#1
Verse 1

Makin’ the ditch today; movin’ on to new frontiers
Packin’ my bag full of albums I haven’t heard in years
My dogs barkin’ at the back door
Scratchin’ it with her muddy paws
My brothers practicing that six string like he should
Wish I could stick around to see him get good

Chorus

But my life is broken, gotta get it fixed
This towns full of zombies, it moves to slow
Pack my junk leave these sticks
Just like my woman did years ago

Verse 2

Still working the job I wish I quit
Needed the cash before I made the split
Stop of at the local station
Need cigarettes for consummation,
Switch the radio, Rebel Rebel comes on
I tell ya man I love that riff, I tell ya man I love that song

Chorus

But my life is broken, gotta get it fixed
This towns full of zombies, it moves to slow
Pack my junk leave these sticks
Just like my woman did years ago

Verse 3

Pull up at number 194
Throw my bags on the kitchen floor
Put my guitar on the bench and step outside
Light a cigarette next to the rosebush that died
The roof titles are fallin’, the pipes are starting to rust
But this is home now, my old life’s in the dust

Chorus

My life is broken, gotta get it fixed
This towns full of zombies, it moves to slow
Pack my junk leave these sticks
Just like my woman did years ago

This is only the second song I've written. It's just something I slapped together today while I was moving out of home. Again it's not fantastic so any feedback would be greatly appreciated.
Last edited by RollingRamones at Feb 17, 2009,
#2
I like the idea you're going with in this piece, I like the feel... However, the first couple o' lines were good, but I began to feel afterwards that you wrote to the rhyme scheme, instead of the rhyme scheme fitting to what you wanted to write. The constant, kind of, perfect rhyme scheme began to grate at me as I read it through. Some lines served little purpose other than to keep the rhyme scheme regular.

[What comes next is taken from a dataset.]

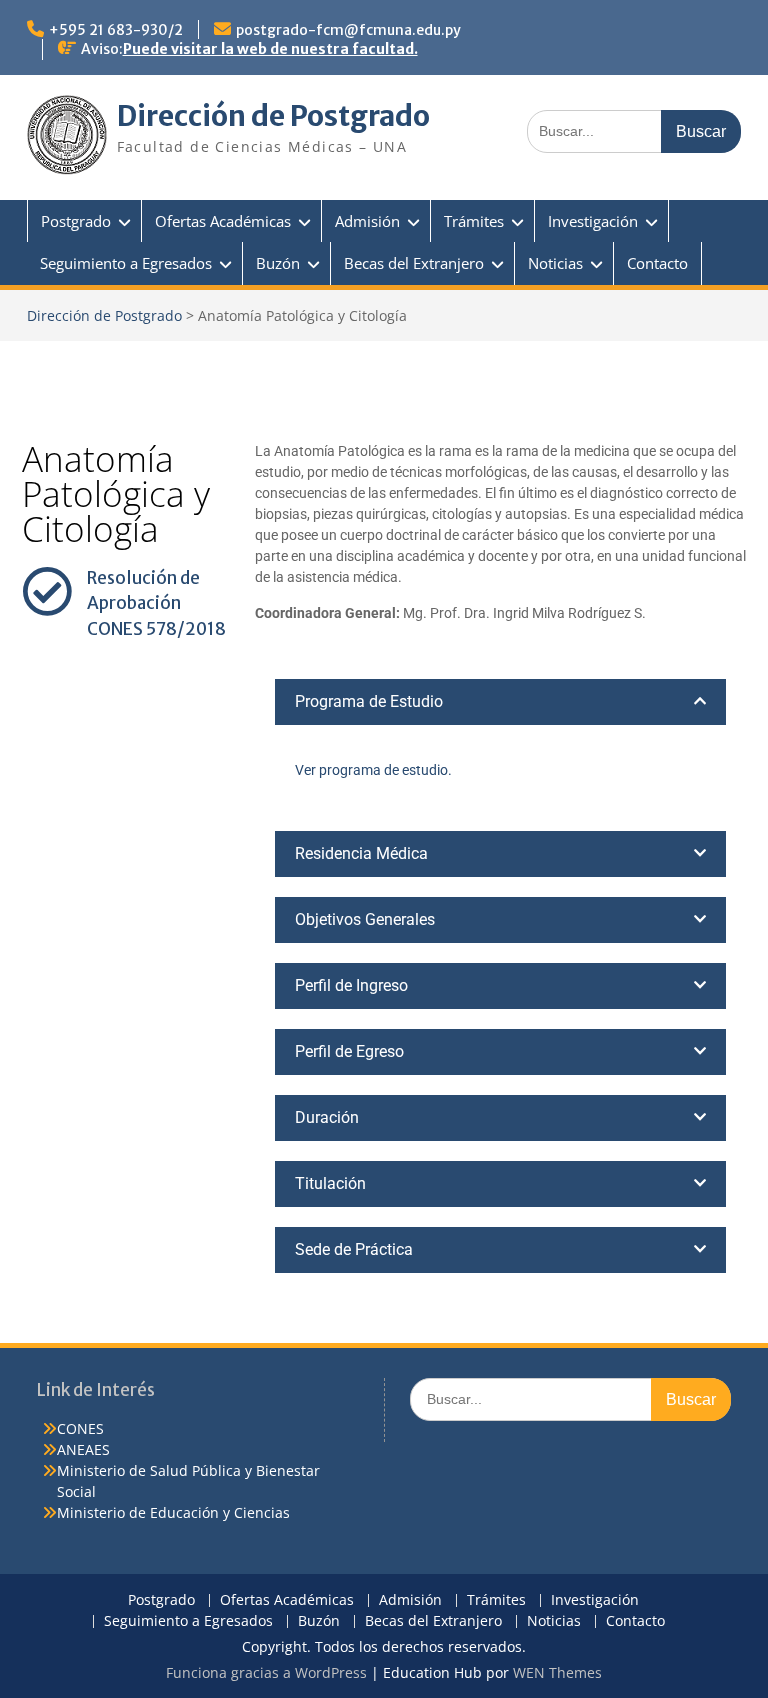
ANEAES (83, 1449)
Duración (327, 1117)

You might consider throwing in some half-rhymes or something. Rhyme is not the most important thing in the writing, the most important thing is getting what is in your (the writers) head into the readers head, whether or not what the reader portrays it as is exactly the same as the writer- the reader will link things to their own experiences. You may also consider having only a couple of lines per verse rhyming and the others not.

Other than a few spelling errors and the likes, and what I have previously mentioned, I generally think this is a good piece and I really hope what I've said isn't too harsh.

Feel free to disregard any or all of this, I have yet to post anything (I'm scared I'll get totally slated- I'm really not good) haha.
#3
Man, I love the concept of this song... its awesome... the first half was probably the better half, and I agree with youcanthelpit, because the rhyming kinda got annoying and killed the mood after a while. But It's great.

and @youcanthelpit:
Don't worry. That's why this forum is here. IF you suck ass at writing, post here for crits and learn how to fix mistakes and learn the techniques that great songwriters use.
#4
i agree with the others that i like the idea.
But i think that the last line of the 2nd verse was particularly weak and doesnt fit the rhyme.
There were 2 spelling mistakes i noticed. This was in the chorus where "to" should be "too". The other is in verse 2 where "of" should be "off".
But these are minor technicallities and dont change the overall feel of the peice.
I particularly like the first two lines of the first verse and these open the peice very well.